In multicore concurrent programming, if we compare the contention of mutually exclusive locks to "performance killers", then pseudo-sharing is the equivalent of "performance assassins". The difference between a "killer" and an "assassin" is that the killer is visible and we can choose to fight, run, detour, and beg for mercy when we encounter the killer, but the "assassin" is different. The "assassin" is always hiding in the shadows, waiting for an opportunity to give you a fatal blow, which is impossible to prevent. In our concurrent programming, when we encounter lock contention that affects concurrency performance, we can take various measures (such as shortening the critical area, atomic operations, etc.) to improve the performance of the program, but pseudo-sharing is something that we cannot see from the code we write, so we cannot find the problem and cannot solve it. This leads to pseudo-sharing in the "dark", which is a serious drag on concurrency performance, but we can't do anything about it.

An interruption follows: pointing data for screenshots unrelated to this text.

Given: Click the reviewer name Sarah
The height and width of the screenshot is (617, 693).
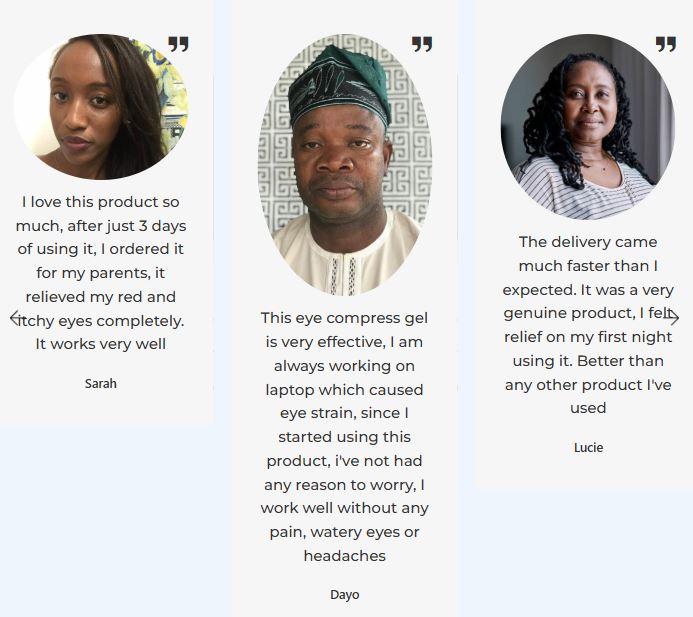Looking at the screenshot, I should tap(100, 383).
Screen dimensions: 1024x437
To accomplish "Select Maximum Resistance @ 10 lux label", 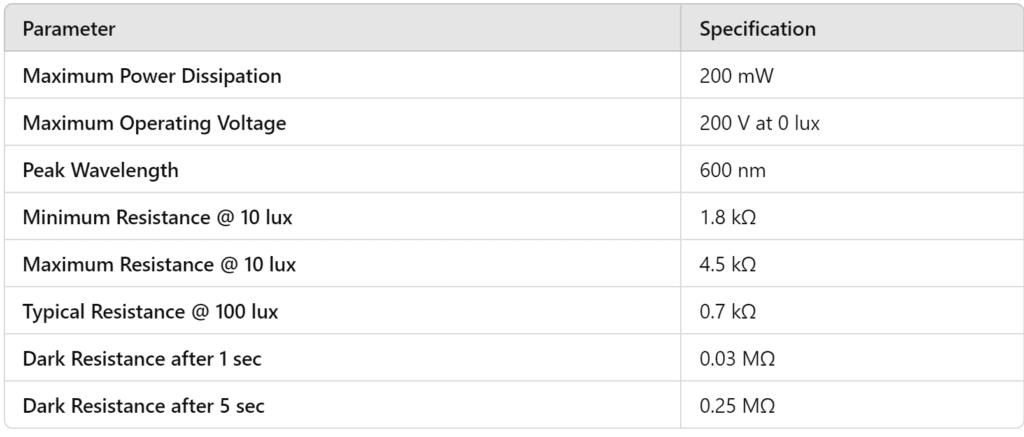I will coord(159,265).
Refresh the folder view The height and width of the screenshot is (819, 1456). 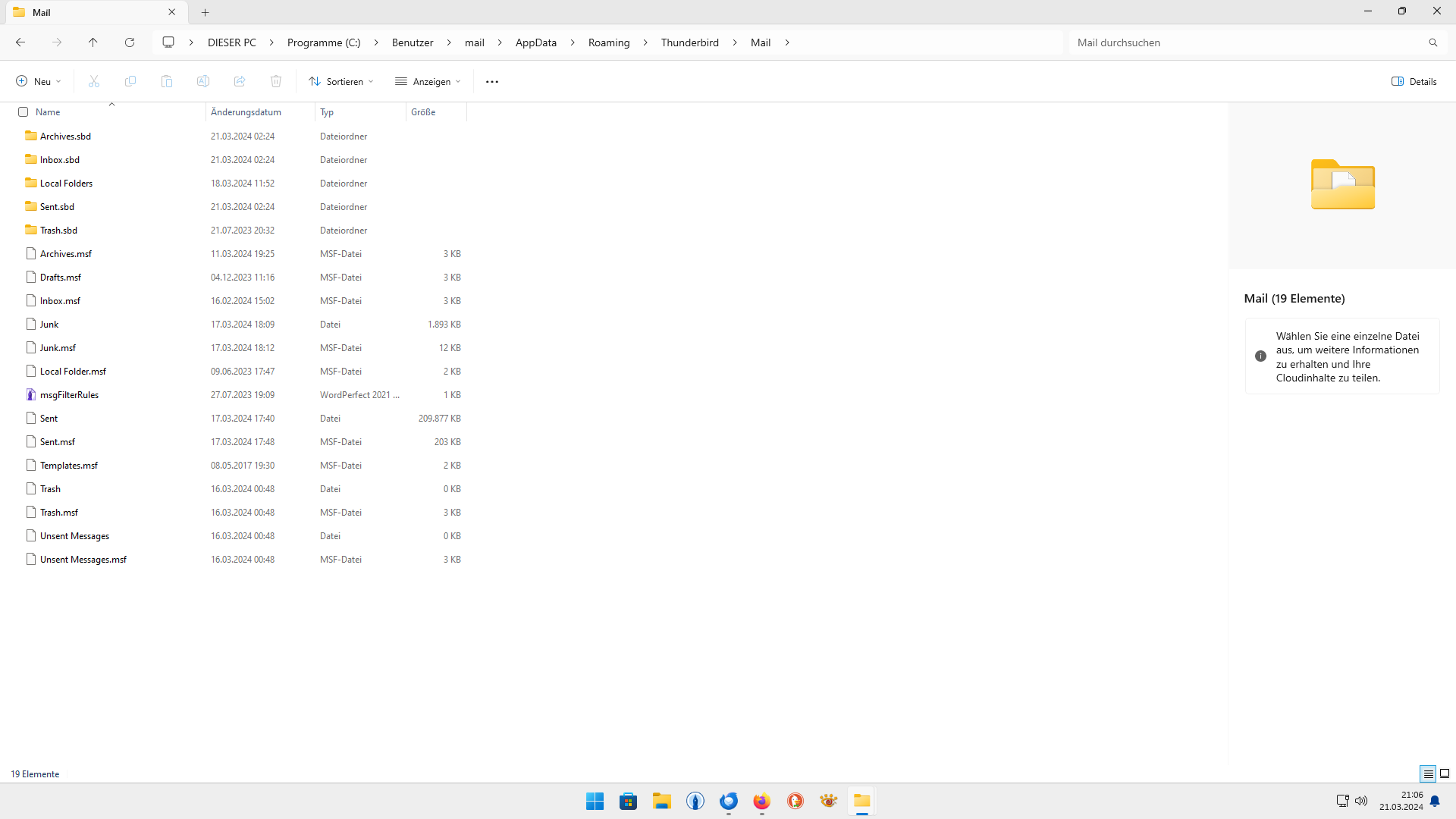coord(130,42)
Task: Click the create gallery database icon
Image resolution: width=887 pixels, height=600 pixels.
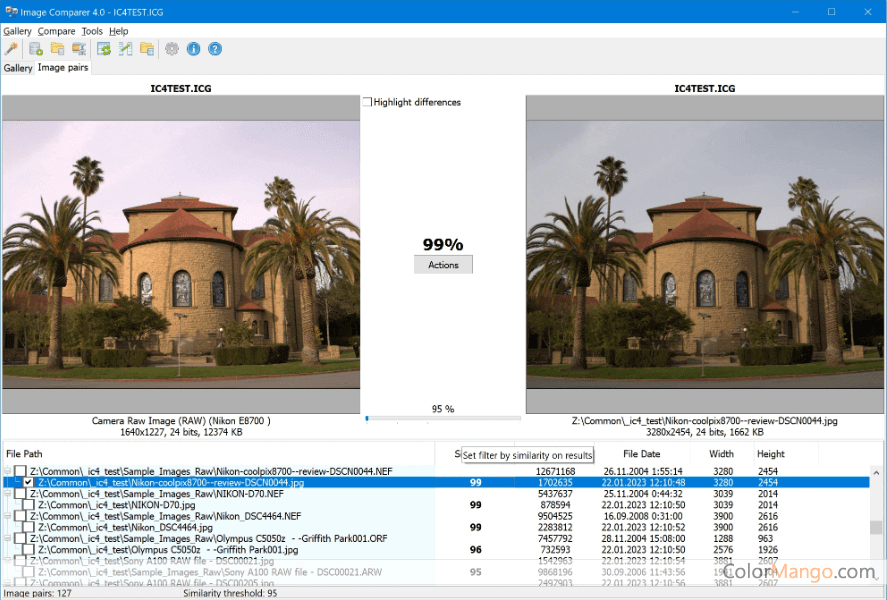Action: [x=36, y=49]
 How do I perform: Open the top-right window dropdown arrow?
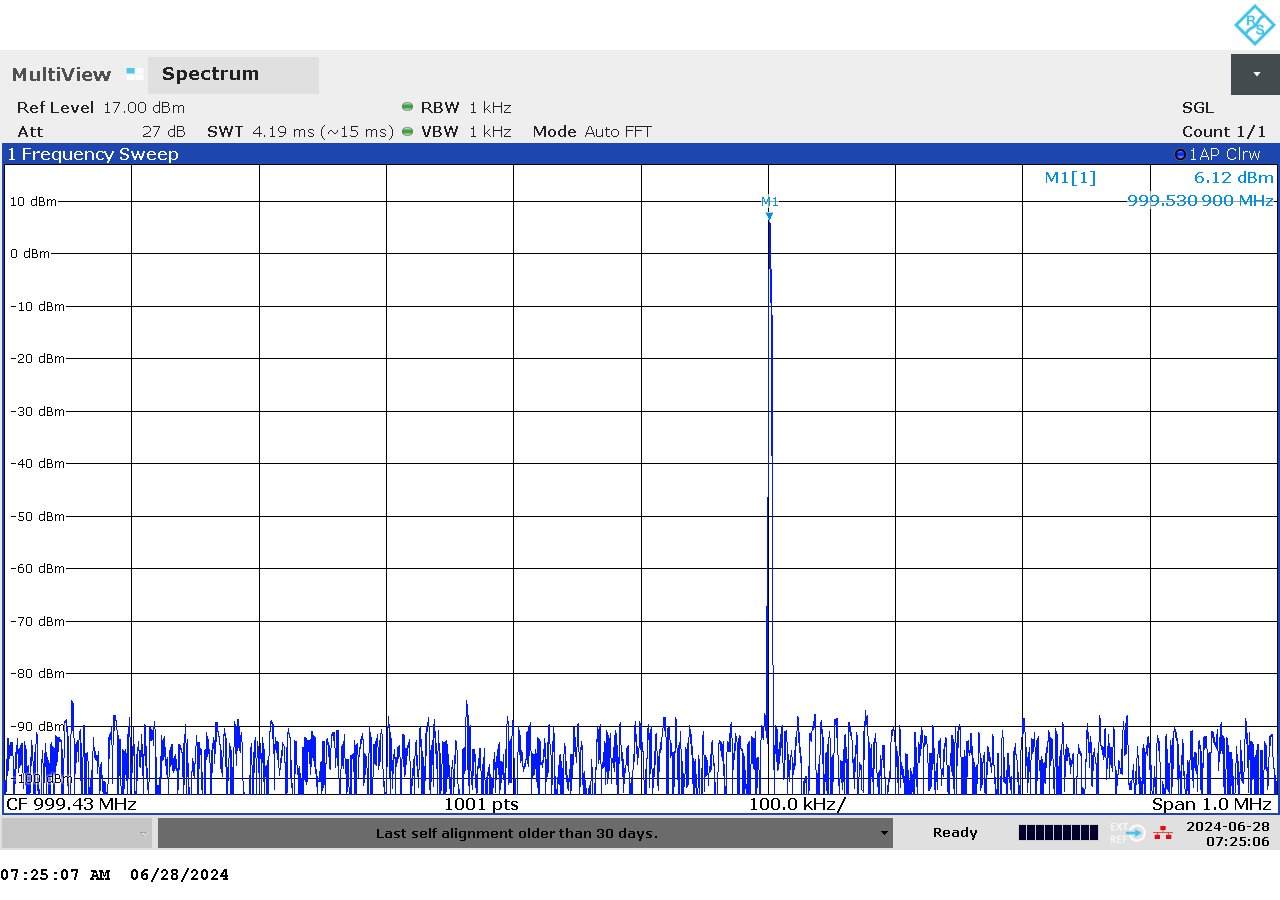coord(1255,74)
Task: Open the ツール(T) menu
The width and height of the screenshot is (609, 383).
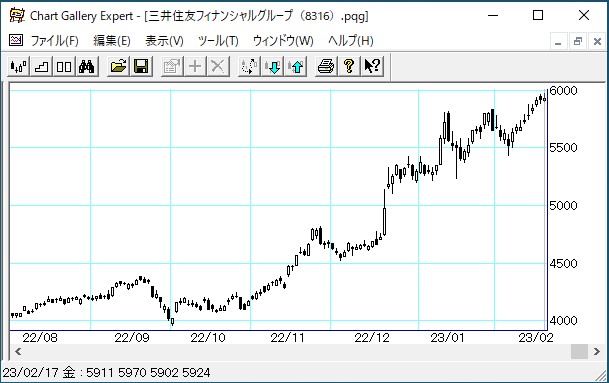Action: pos(218,40)
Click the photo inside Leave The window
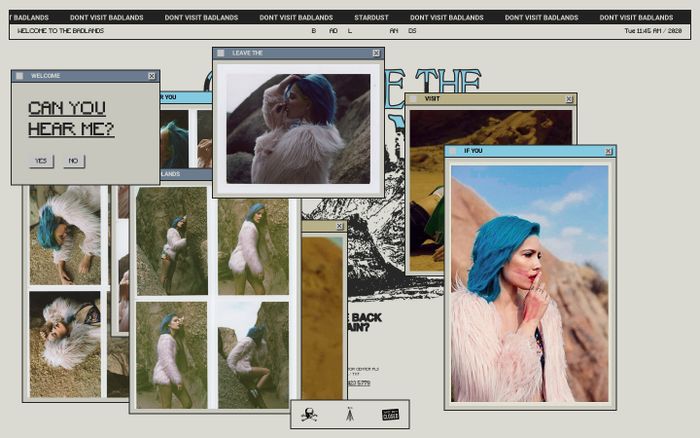Viewport: 700px width, 438px height. coord(298,127)
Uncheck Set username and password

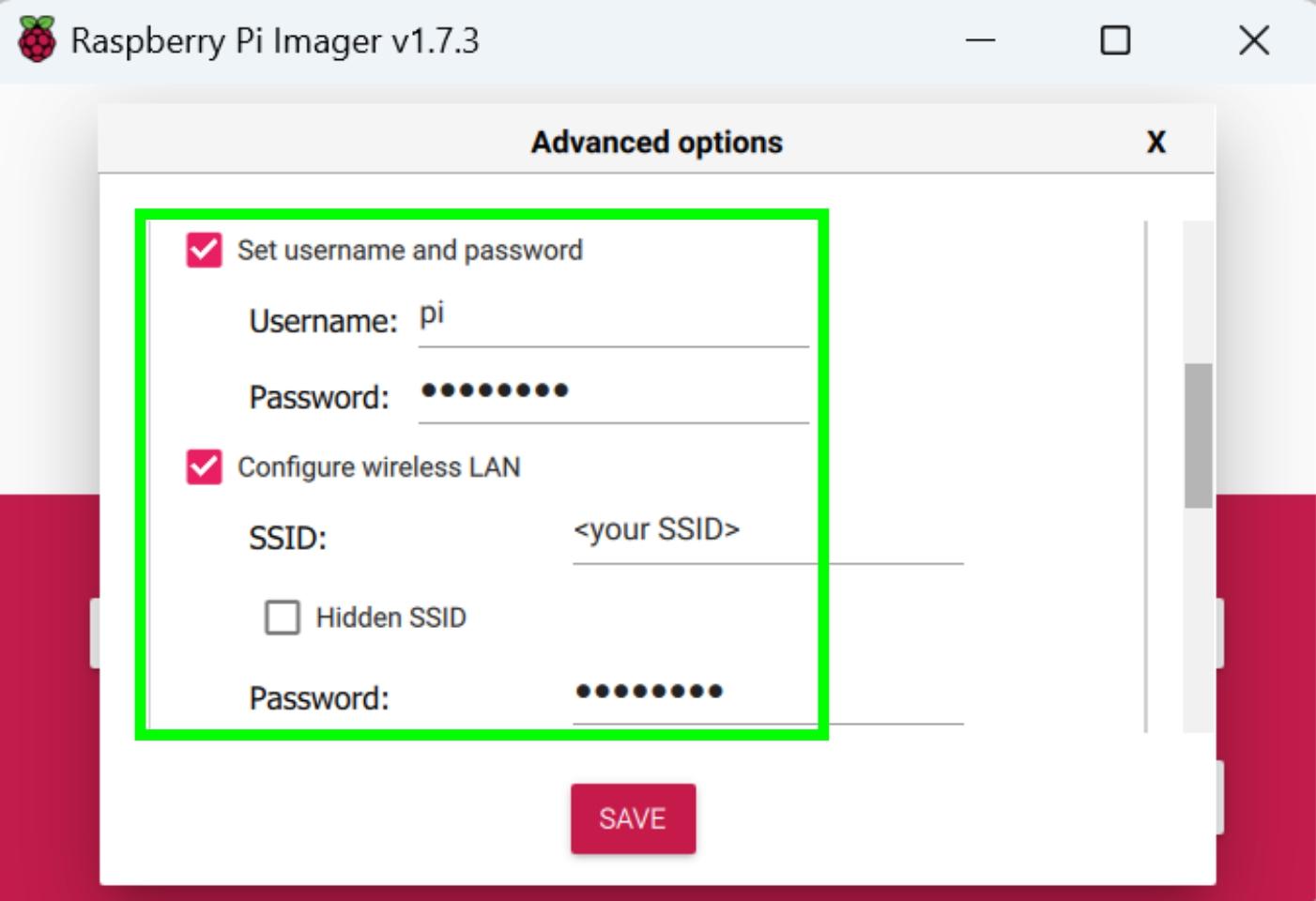[x=204, y=251]
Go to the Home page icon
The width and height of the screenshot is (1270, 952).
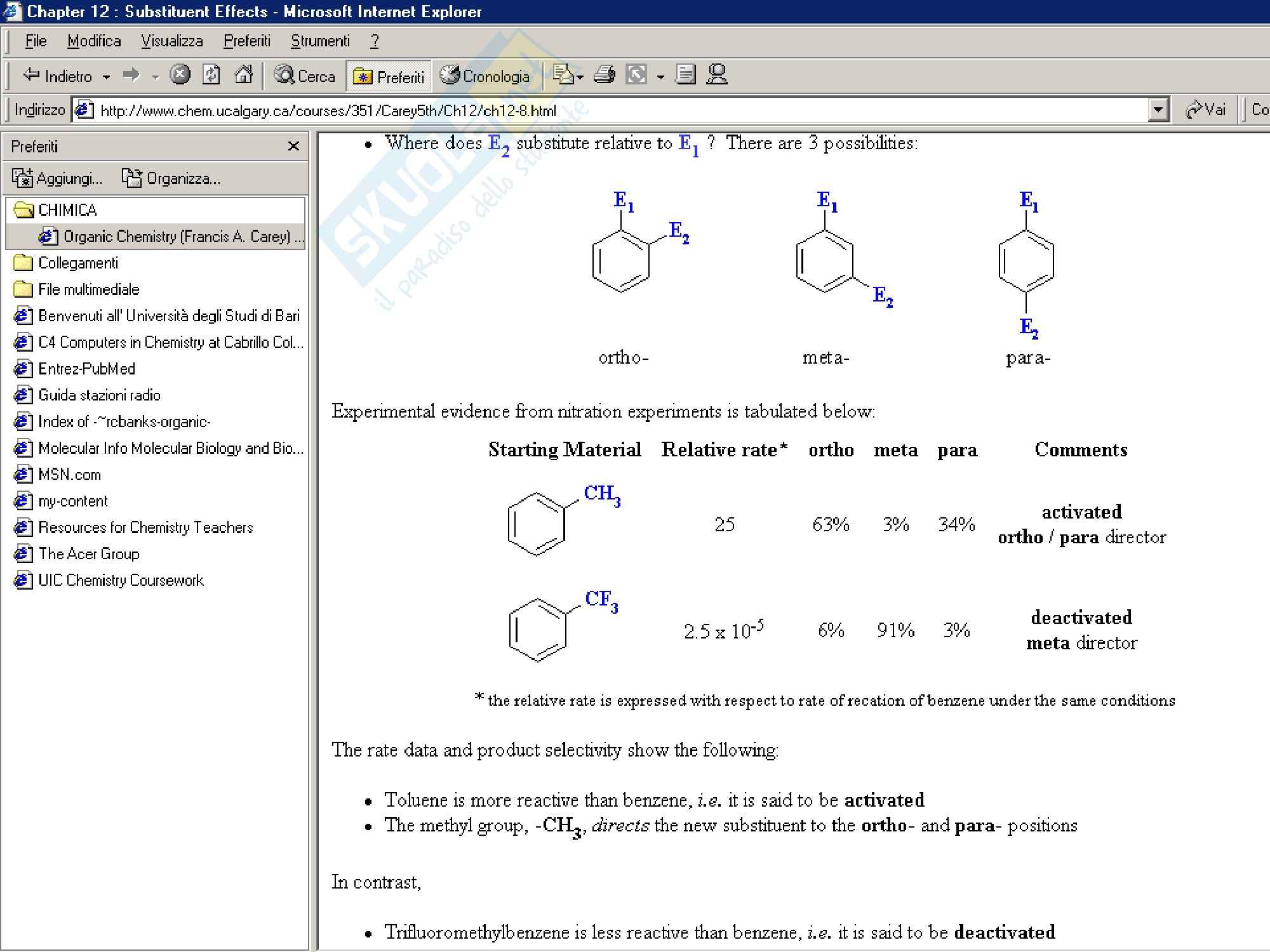(243, 76)
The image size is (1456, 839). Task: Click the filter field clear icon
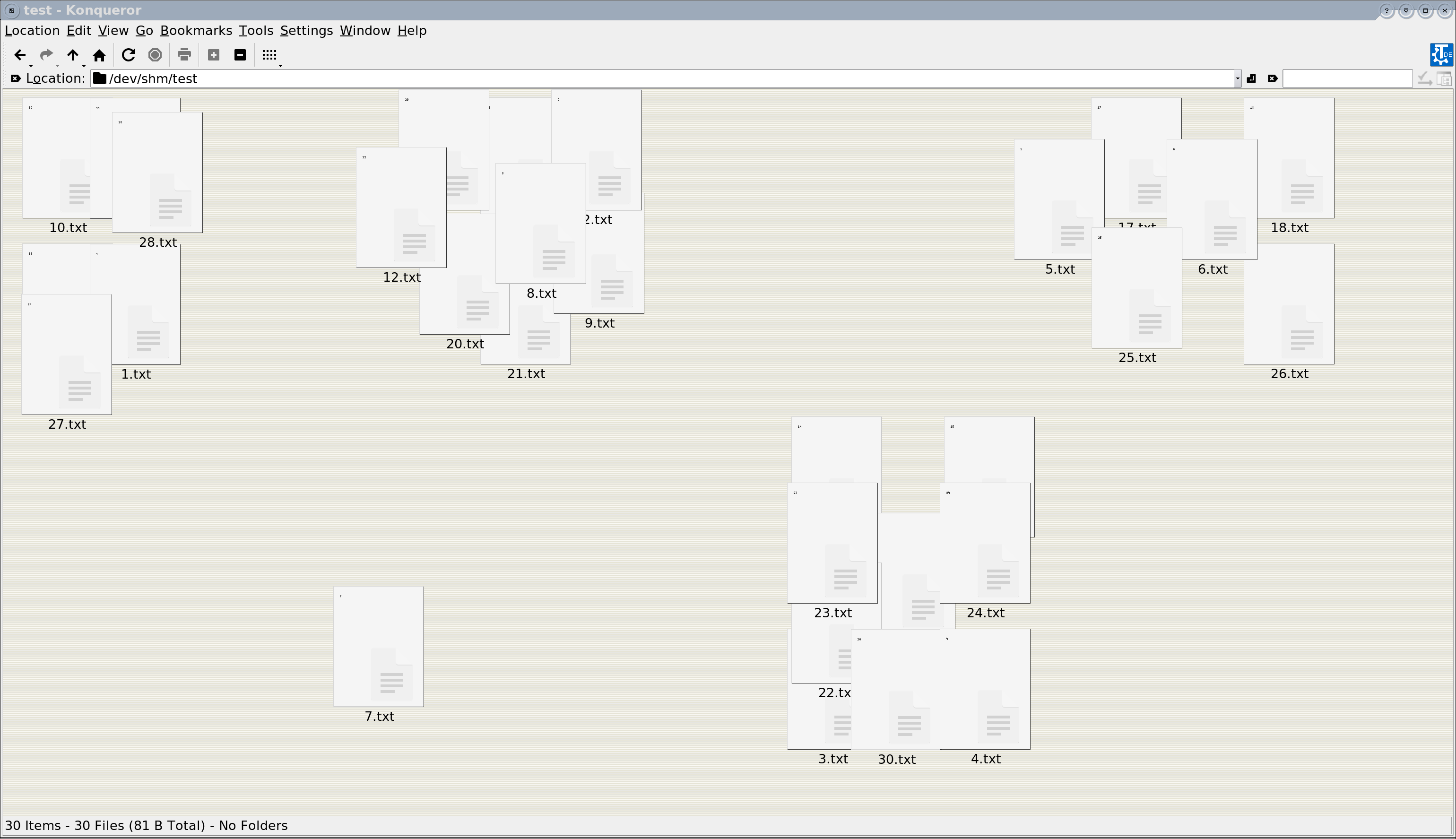1273,78
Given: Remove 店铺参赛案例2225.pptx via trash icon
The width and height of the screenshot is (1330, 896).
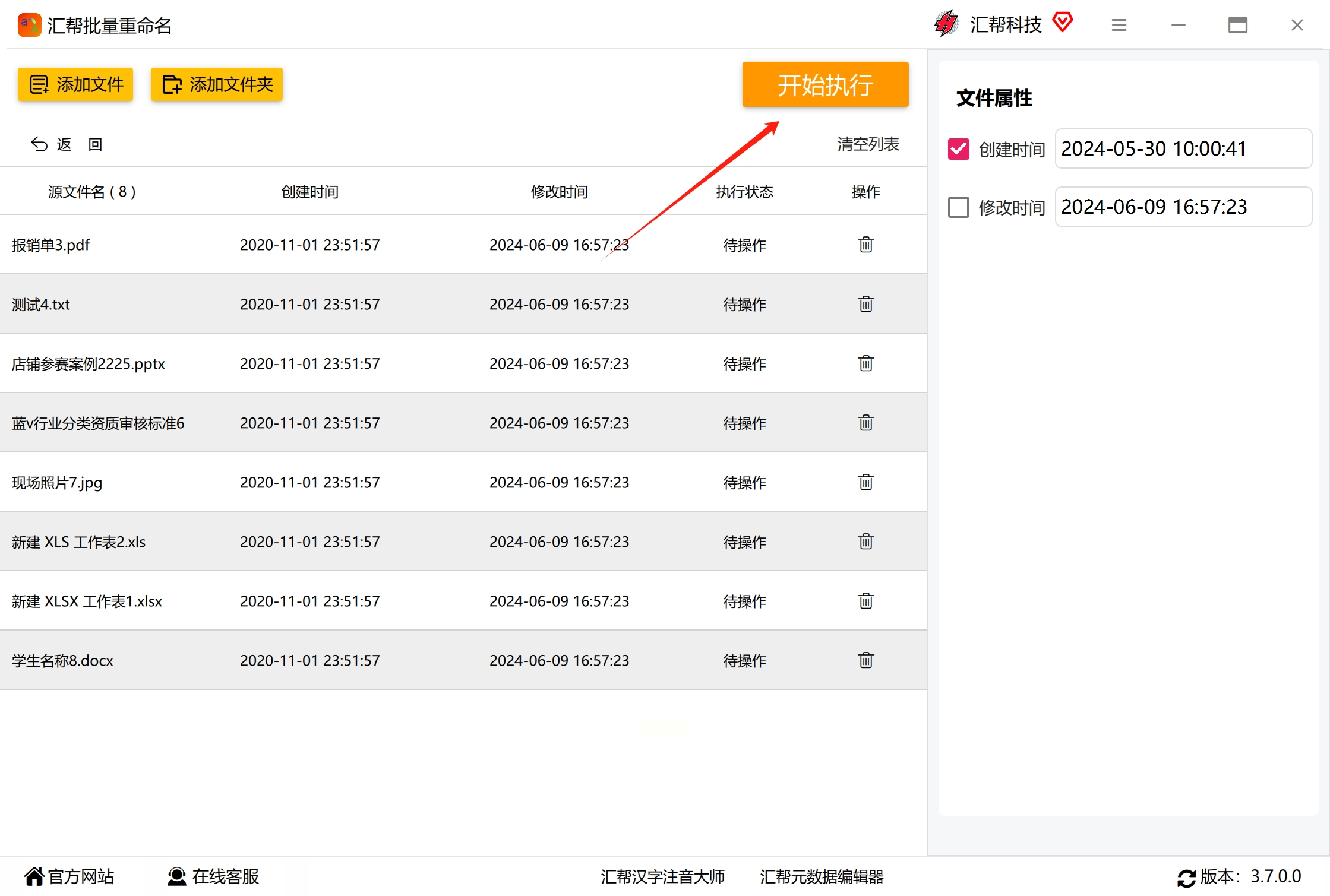Looking at the screenshot, I should click(865, 363).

What to know before understanding false sharing

Cache Lines

Pyramid Model.png
In order to carry out the following discussion, we need to first familiarize ourselves with the concept of cache lines. Students who have studied this part of the OS course on storage architecture should be impressed by the pyramid model of the memory hierarchy, where the pyramid from top to bottom represents a reduction in the cost and larger capacity of the storage medium, and from bottom to top represents an increase in access speed. The top of the pyramid model is located in the CPU registers, followed by the CPU cache (L1, L2, L3), then down to the memory, the bottom is the disk, the operating system uses this storage hierarchy model is mainly to solve the contradiction between the CPU's high speed and memory disk low speed, the CPU will be recently used data read in advance to the Cache, the next time to access the same data, the CPU can be directly from the faster CPU. The next time the same data is accessed, it can be read directly from the faster CPU cache, avoiding slowing down the overall speed by reading from memory or disk.

The smallest unit of CPU cache is the cache line, the cache line size varies depending on the architecture, the most common ones are 64Byte and 32Byte, the CPU cache accesses data from within the cache line unit, each time taking the entire cache line where the data needs to be read, even if the adjacent data is not used will also be cached in the CPU cache.